Okuyuculara daha okunaklı yazılar sunabilmek içerik farkını ortaya koymanın yollarından biri. Kim bilir belki en önemlisi. Evrene seslenir gibi yazılar yazmanın bir alemi yok. Blogları evrenin kendisi değil insanlar okuyor. Kullanıcının yazılarını rahat okuyabilmesi için sizi doğru adımlar atmanın yolunu göstereceğim.
Öncelikle şunu aklımıza yazalım, Google aracılığı ile web sitenize giren insanlar sitenize eğlenmek için gelmiyor. Kaşınıza gözünüze ise hiç gelmiyorlar. Onlar sadece okumak istediklerini okuyup sayfanızdan çıkmak istiyorlar. Ziyaretçinin sayfanızda ne kadar kalacağını belirlemek sizin elinizde.
En nihayetinde siz de bir internet kullanıcısı olarak Google’dan sürekli aramalar yapıyor, çeşitli sayfalara ulaşıyorsunuz. Peki, gerçekten de her karşınıza çıkan sayfadaki metinleri okuyor musunuz? Bizim yaptığımız en büyük yanlışların başında çok uzun metinleri yazmak yer alıyor. Okurlarımızın geneli artık daha görsel içeriklerle uğraştıkları için sizin yazdığınız 1000 kelimelik bir makaleyi okumayı sıkıcı görüyor olabilir. Ya da siz bu 1000 kelimelik makalenizin nasıl daha okunur hale gelebileceğini biliyor musunuz?

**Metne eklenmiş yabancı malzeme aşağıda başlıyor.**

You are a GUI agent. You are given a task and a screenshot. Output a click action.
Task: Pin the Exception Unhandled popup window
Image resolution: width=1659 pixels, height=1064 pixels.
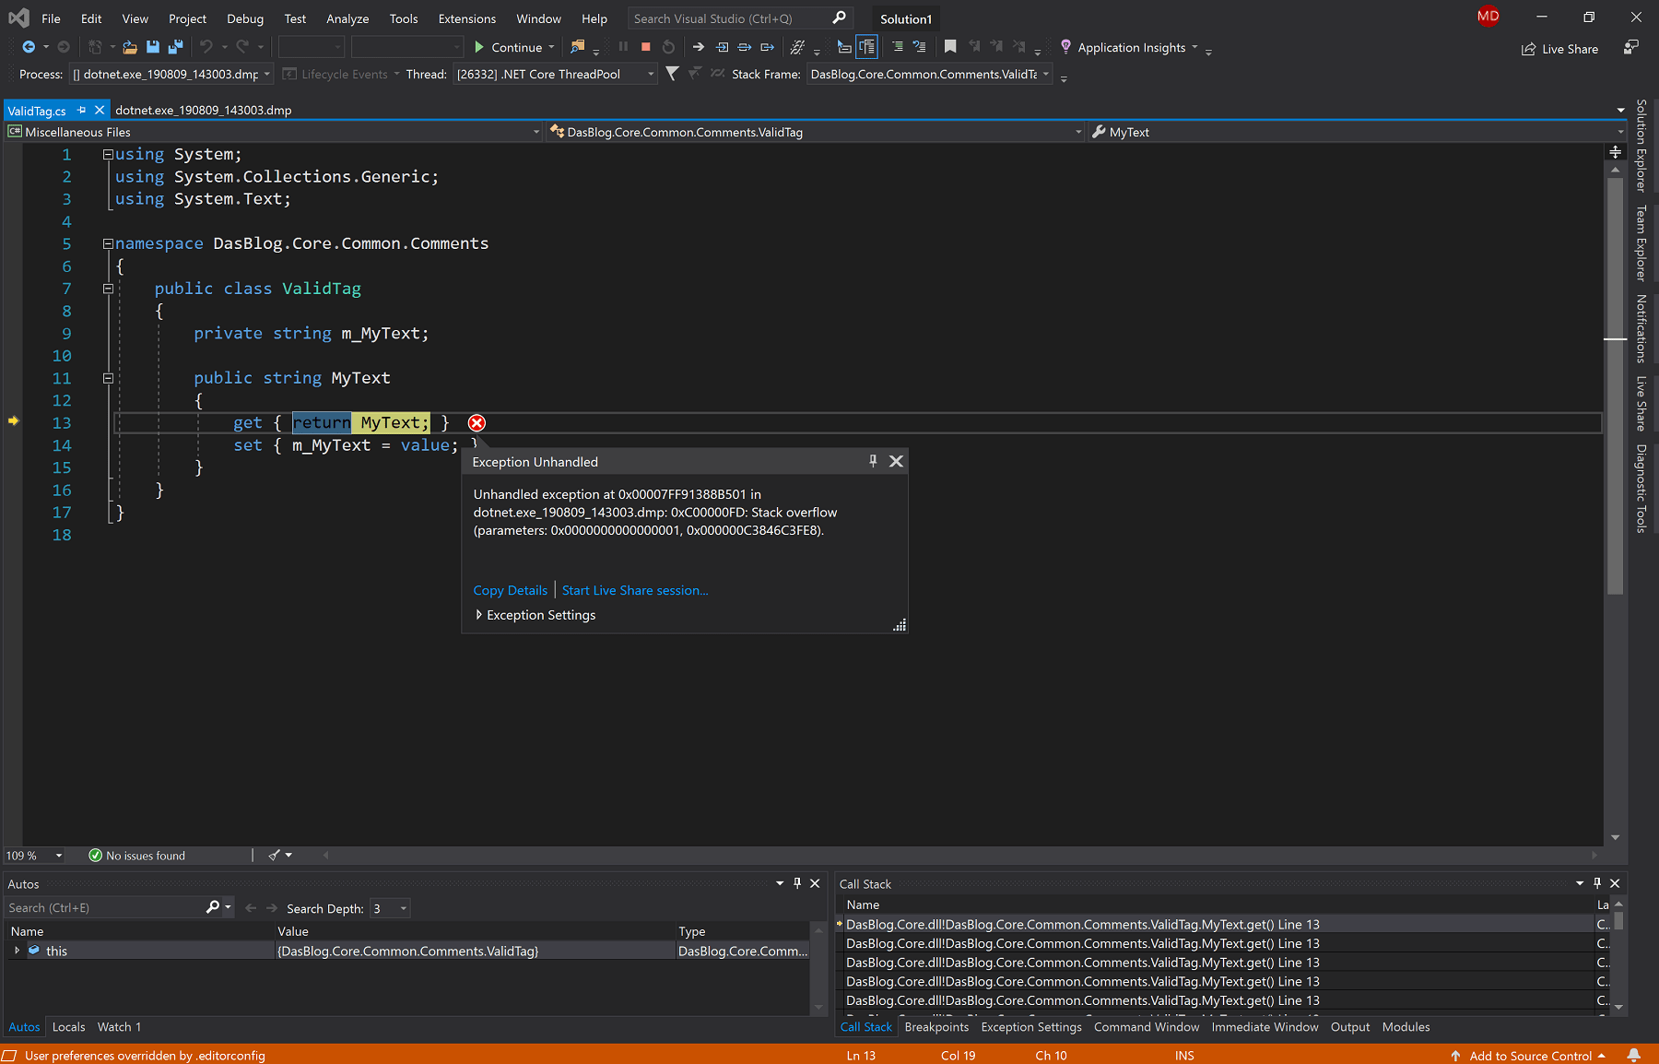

1. Yazılarınız basit cümlelerden oluşsun
Her internet kullanıcısı bir kitap kurdu değildir. Kurulan uzun cümleleri her okuyucu tek seferde bitiremez. Cümleler arasındaki noktalarınızın kısalığı ne kadar ideal bir ayarda olursa, kullanıcılar yazınızı o kadar kolay okur. Tabii, bu demek değil ki sürekli kısa cümleler kurun. Ancak en azından anlaşılabilir cümleler kurarak insanlara değinmeyi düşünün. Basit bir dil kullanmak kolaya kaçmak değildir. Aradaki fark aruz ölçüsü ve serbest ölçü arasındaki farkla aynıdır.
2. Göz nefesi verdirin
Kullanıcıların yazınız uzun olsa bile bunu kısa gibi görmelerinin yollarını bilin. Eğer yazınızı başlıklar olmadan ve sık paragraflar yapmadan direkt yayınlarsanız, kullanıcılar bu metni çok yorucu bulacaktır. Kendinizden örnek verin, böyle bir metni gerçekten siz okumayı ister misiniz? Eğer istemiyorsanız, siz de daima göz nefesi kuralını uygulayın. Bırakın, sayfanız olması gerekenden kat kat aşağılara kadar uzansın.
Elinizden geldiğince Enter tuşunu yazılarınızda sıklıkla kullanın. Fakat bu arada noktalama işaretlerinize, imla kurallarınıza ve en önemlisi bağlaçlarınıza sıklıkla dikkat edin. Metni sade göstermekten kurtaracak şeyler kullanın. Önemli kelimeler veya cümleleri vurgulamak için renk değişimi ve kalın yazı gibi özel biçimlerden faydalanın.
3. Klişelerden uzak fakat eğlendirici olun
Toplum olarak eğlenceye biraz düşkün bir milletiz. Eğlenceyi günlük hayatımızda yaptığımız işlerin içerisinde görmeyi isteriz. Bu alışkanlık medya tüketimine de yansıyor. İlkokul öğretmeni edasıyla yazılan metinler okuyucuların pek dikkatini çekmiyor. Eğer yapabiliyorsanız eğlenceli yazı üslubu edinin. Bu üslubu sürekli olarak kullanmak zorunda değilsiniz, yazının sadece belli ve can alıcı yerlerinde kullanmanız yeterli olacaktır.